Katri Sofjan (Tabor Lab, Rice University)
Research project: Two-component signal transduction systems (TCSs) allow bacteria sense and respond to environmental stimuli. Due to the diversity of detectable inputs, possible output genes, and structural families of response regulators, no streamlined and efficient method for characterizing TCSs has been developed. Characterizing these systems would build the array of biological tools available for use in research, medical, and industrial environments. TCSs are comprised of histidine kinases and their cognate response regulators. Response regulators consist of two modular domains – a receiver (REC) domain, which is phosphorylated by the kinase, and a family-specific DNA binding domain (DBD). Due to the response regulator’s modularity, TCSs can be rewired by creating chimeric response regulators which have REC and DBDs from different response regulators. This allows for characterization of unknown TCSs by connecting their input system to a known DBD and engineered promoter with high dynamic range. To accomplish this, we identify response regulators from different families, optimize their outputs through promoter engineering, and create libraries of novel chimeric proteins. This work will allow high-throughput characterization of TCSs and engineering of novel, highly optimized signaling mechanisms.
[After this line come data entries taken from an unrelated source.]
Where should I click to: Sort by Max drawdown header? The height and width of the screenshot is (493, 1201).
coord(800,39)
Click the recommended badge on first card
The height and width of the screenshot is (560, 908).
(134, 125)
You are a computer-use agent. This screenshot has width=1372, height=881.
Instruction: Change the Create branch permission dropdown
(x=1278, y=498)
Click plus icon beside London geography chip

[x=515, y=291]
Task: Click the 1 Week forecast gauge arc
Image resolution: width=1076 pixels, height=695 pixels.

Christina Zeina (Church Lab, Harvard University)
Research project: This project utilizes phage-assisted directed evolution (PACE) for the evolution of new and novel protein functions. Developed in Professor David Liu’s lab, PACE enables the continuous directed evolution of gene-encoded molecules that can be linked to protein production in E. coli. Evolving genes are are transferred from host cell to host cell through a modified bacteriophage life cycle in a manner that is dependent on the activity of interest. As opposed to traditional directed evolution, many rounds of evolution can be carried out in a single day in a continuous manner. We have created a number of selections utilizing PACE to optimize and modify proteins of interest.